Ich will es nur kurz beschreiben, gute und ausfühliche Erklärungen dazu findet man u.a. auf netzpolitik, fotomagazin, der taz oder der Süddeutschen:

Der Moderator und auf Twitter viel beachtete Grimmepreisträger Jan Böhmermann wurde von den Anwälten des Fotografen Martin Langer zu einer Zahlung von reichlich 900€ abgemahnt, weil er ein Foto getwittert hatte und damit das Urheberrecht des Fotografen verletzte. Das passiert häufig in verschiedenen Kontexten und Größenordnungen. Und schnell ertappt man sich dabei, auf die bösen Abmahnanwälte und geldgierigen Fotografen zu schimpfen, die mit ihren Schnappschüssen vielleicht einfach nur Glück hatten.

Na und? Wo ist denn das Problem?

Die Darstellung des abgemahnten Fotografen Langer lässt mich hier aber schnell umdenken (wer den Beitrag noch nicht gelesen hat, sollte das unbedingt tun!): Das Internet bietet schließlich auch Kreativen, Kunstschaffenden und Autoren (= alle drei Urheber) die Chance, unabhängig von der Verlagsindustrie ihre Miete zu verdienen (mal mehr, mal weniger). Webcomiczeichner, wie Joscha Sauer, Flix oder Ralf Ruthe zeigen das sehr eindrücklich und nachvollziehbar.

Neben dem Shitstorm war es aber vor allem folgender Aspekt der Story, der mich zu diesem Beitrag motivierte: Während wir Studenten und Kollegen in Seminaren und Weiterbildungen stetig eintrichtern, dass man nicht jedes Bild verwenden darf, das man im Internet findet, warum weiß das ein medienkundiger Mensch wie Jan Böhmermann nicht? Ich bin mir sicher, dass er es nicht mutwillig getan hat, wie man eben mal zu schnell fährt und hofft, nicht geblitzt zu werden.

Das Problem liegt doch vielmehr darin, dass das aktuelle Urheberrecht überhaupt nicht das natürlichen oder anerzogenen Unrechtsbewusstsein anspricht. Dazu ein Vergleich…

Ein Vergleich: Der Apfel

Wenn ein Apfel an einem Baum mitten im Nirgendwo (= öffentlichem Grund) hängt, dann kann man den essen.

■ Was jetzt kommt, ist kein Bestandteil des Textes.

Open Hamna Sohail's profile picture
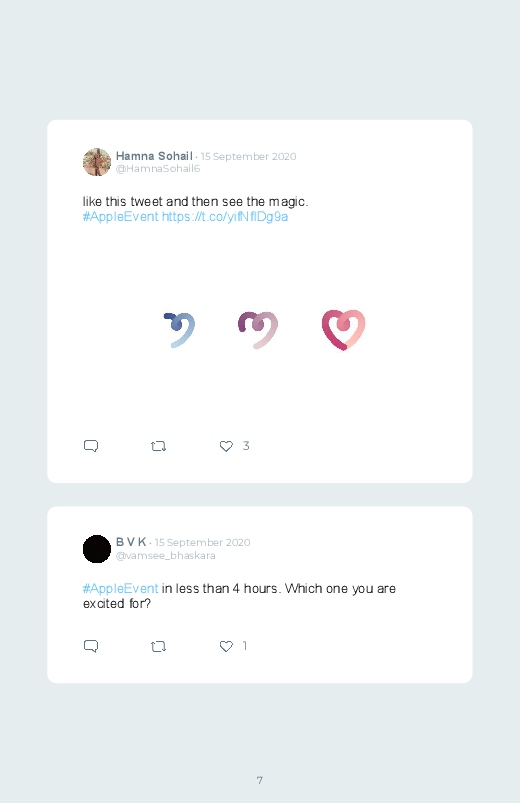The height and width of the screenshot is (803, 520). (97, 162)
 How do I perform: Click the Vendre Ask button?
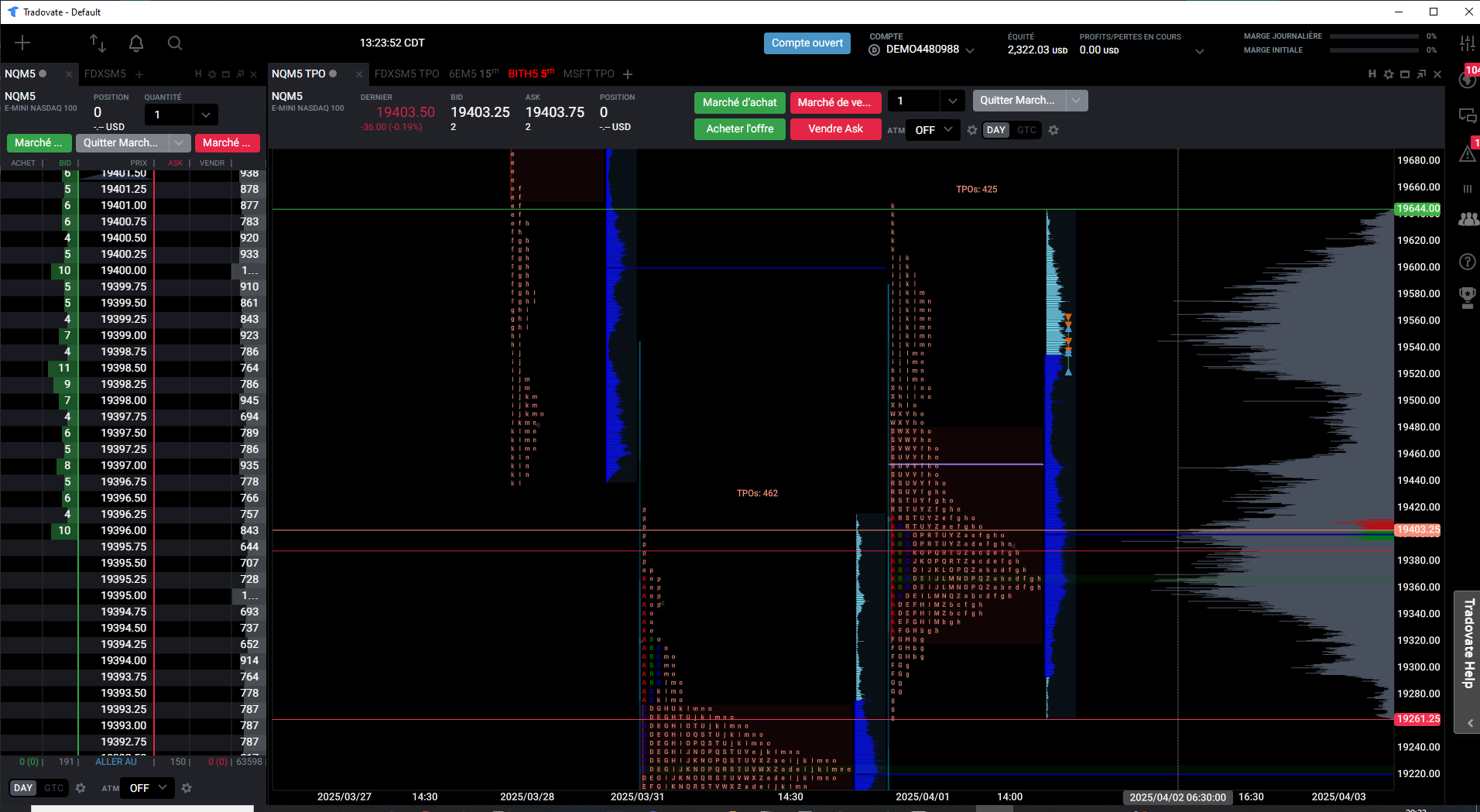835,129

Ebenso, wie man Heidelbeeren und Pilze sammeln geht, ohne dafür einen Cent auf den Teller vor dem Wald zu hinterlassen. Befinden sich Apfel, Heidelbeeren oder die Pilze in einem Supermarkt, dann weiß man von Mutti oder Vati, dass man erst dafür bezahlen muss. Auch bei Gärten oder Plantagen ist uns klar, dass die Äpfel nicht uns gehören. Und auch, wenn wir uns vielleicht doch einmal dazu hinreißen lassen, über den Zaun zu greifen, wissen wir doch, dass das geklaut und eigentlich nicht erlaubt ist.

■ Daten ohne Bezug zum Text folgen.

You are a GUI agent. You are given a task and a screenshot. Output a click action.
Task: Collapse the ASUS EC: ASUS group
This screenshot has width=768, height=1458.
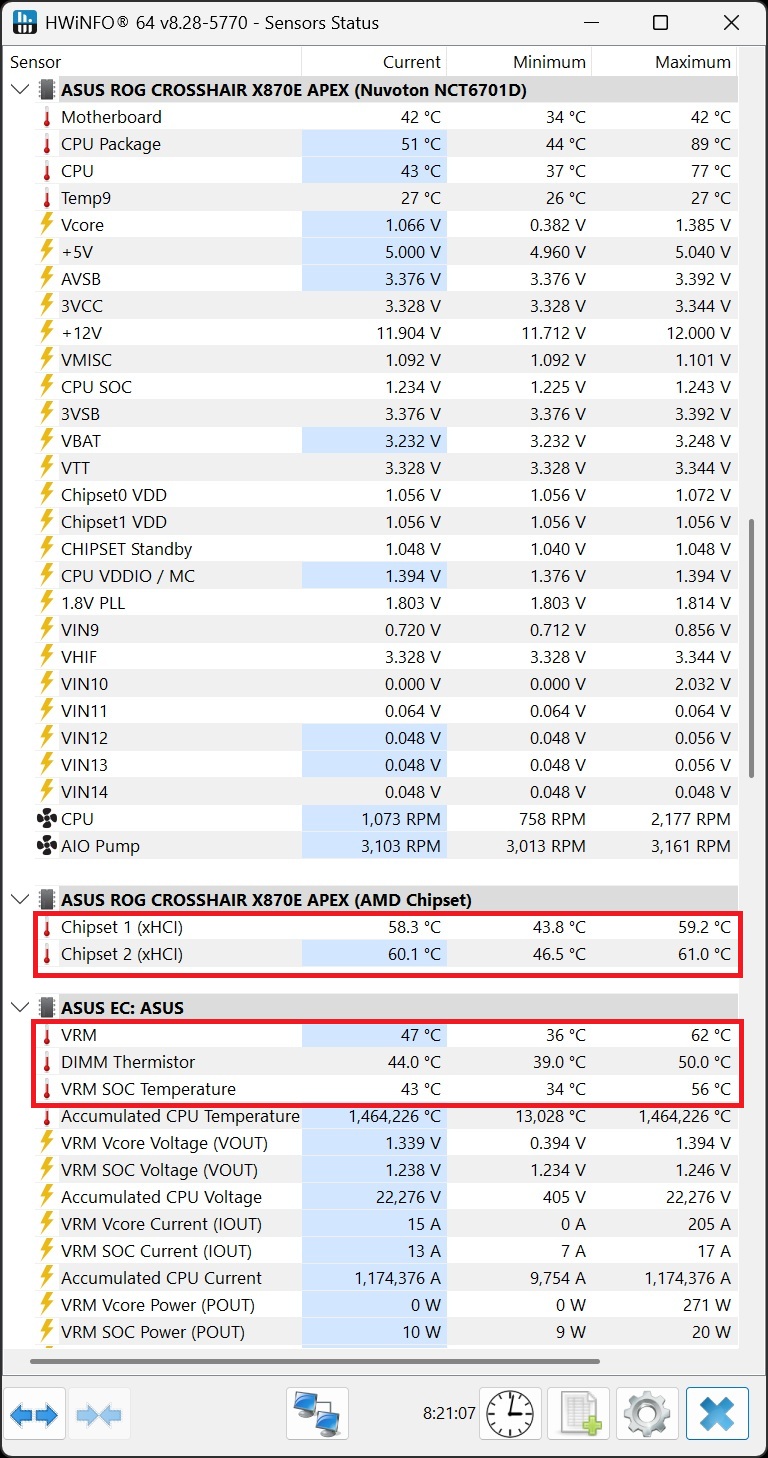pos(20,1007)
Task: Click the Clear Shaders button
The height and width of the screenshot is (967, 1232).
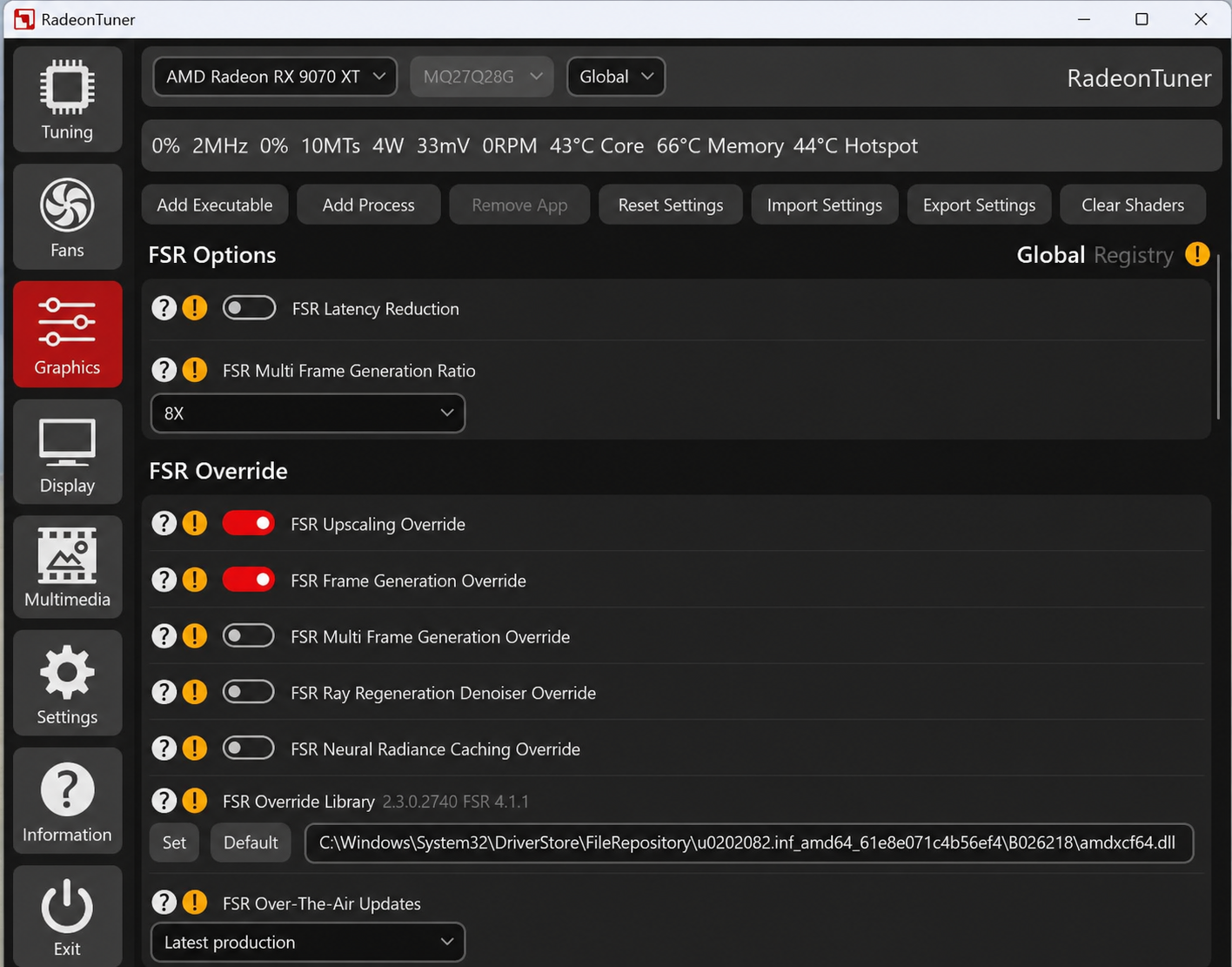Action: tap(1133, 205)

Im Internet ist das ein wenig undurchsichtig: da stehen auch Äpfel (= Fotos etc.) irgendwo rum. Da ist kein Zaun, kein Hinweisschild, dass es irgend jemandem gehört. Klar, es ist nicht von allein dorthin gekommen, aber hey, es gibt so viele Sachen in diesem Internet, die man einfach für lau haben kann. Kein Zaun, kein Schild, keine Supermarktkasse: 3, 2, 1… meins!

Denkste! Gehört doch wem! Du hast geklaut! Zahl dafür! Oder noch viermal singen. Das klingt nicht fair. Aber was wäre richtig?

Fazit: Es gibt zwei Alternativen, die Lösung liegt sicher irgendwo in der Mitte

Mich juckt es ja fast schon, ein Experiment in der Fußgängerzone zu machen: ein Tisch, Äpfel drauf ohne weiteren Hinweis und schauen, was passiert. Werden Personen die Äpfel mitnehmen? Ich denke schon. Aus meiner Sicht gibt es zwei Möglichkeiten, dieses Problem anzugehen:

  1. Wenn es sich nicht wie Unrecht anfühlt, dann ist es vielleicht keins. Jeder, der Inhalte unfrei ins Netz stellt, muss einen Zaun bauen, ein Schild aufstellen…, d.h. wenigstens seinen Namen dran schreiben.
  2. Wie im Supermarkt müssen wir auch im Internet lernen, dass hier vielleicht vieles, aber nicht alles kostenlos ist und dass man fragen muss, ehe man sich etwas einfach “wegnimmt” (wobei hier der Vergleich hinkt: Den Apfel, den ich mir aus dem Internet nehme, gibt es dann in diesem Regal immer noch, auch wenn ich ihn jetzt habe).

Richtigerweise setzen wir bei letzterem an, aber noch nicht konsequent genug, wie sich im “Fall Böhmermann” (tamm, tamm, tamm) zeigt. Müssen wir auch erstere Alternative angehen? Ich bin mir ehrlich gesagt nicht sicher, aber  wenigstens in den Metadaten wäre die Angaben zur Autorenschaft nur wenig störend und vielleicht ein guter Anfang. Oder?

Beitragsbild: Portland Farmers’ Market by Mack Male (CC BY-SA)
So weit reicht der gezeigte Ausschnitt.